Kolmanskop, Namibia
In 1908, a worker named Zacharias Lewala found a diamond in the sand near Lüderitz on Namibia’s Atlantic coast. Within two years, the German colonial authorities had built a town at Kolmanskop with a hospital, theatre, bowling alley, and an ice factory. The ice factory is worth pausing on: delivering ice to a desert town in the early 20th century was a substantial engineering commitment and a measure of how much money was flowing through the colony. The diamond boom lasted about 20 years. By 1954, the surface deposits were exhausted and the settlement abandoned. The Namib Desert moved in.
The Visit
Kolmanskop is on private Namdeb (Namibia DeBeers) diamond mining land. Permits are sold through Lüderitz Safaris and Tours at the Lüderitz tourist office. Standard guided tours run at 8am and 10am, including the permit, a walk through the main settlement, and independent exploration time.

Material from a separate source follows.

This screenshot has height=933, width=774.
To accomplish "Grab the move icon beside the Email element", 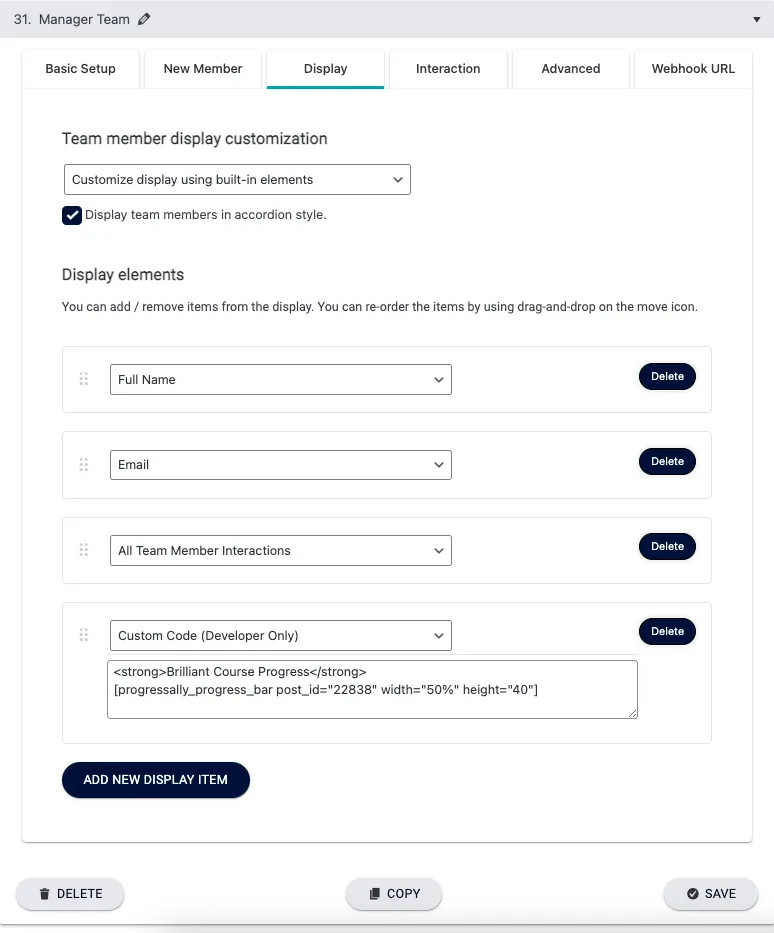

The morning light is the reason to go early: low angle sunlight rakes through the window apertures and across the sand dunes inside the rooms, producing the photographs that made Kolmanskop internationally known. By midday the light is flat and the rooms less interesting. The former manager’s house is the most photographed building; the hospital ward, theatre, and bowling alley are all structurally stable enough to enter.
Lüderitz
The town 10 kilometres west is worth spending a night. German colonial Jugendstil and neo-baroque buildings in turquoise, ochre, and terracotta line streets that look simultaneously Central European and windswept Atlantic. The Goerke Haus (1910, former diamond company officer’s residence) is preserved as a museum with period furnishings. Halifax Island offshore has a penguin colony visible by boat. The water temperature is around 14 degrees Celsius year-round due to the Benguela current.
Getting There
Sealed road from Keetmanshoop (340 km, 3.5 hours) or Air Namibia from Windhoek Hosea Kutako airport. The B4 road between Keetmanshoop and Lüderitz cuts through the Namib near Aus where desert-adapted horses roam on both sides of the road.
Combining Sites
Sossusvlei’s Deadvlei (300 km north: dry clay pan, enormous orange-red dunes, dead camelthoen trees) is one of the most photographed landscapes in Africa. Fish River Canyon (160 km north of Lüderitz: one of the world’s largest canyons, 86-kilometre multi-day hiking route May through September) rounds out a Namibian southern circuit.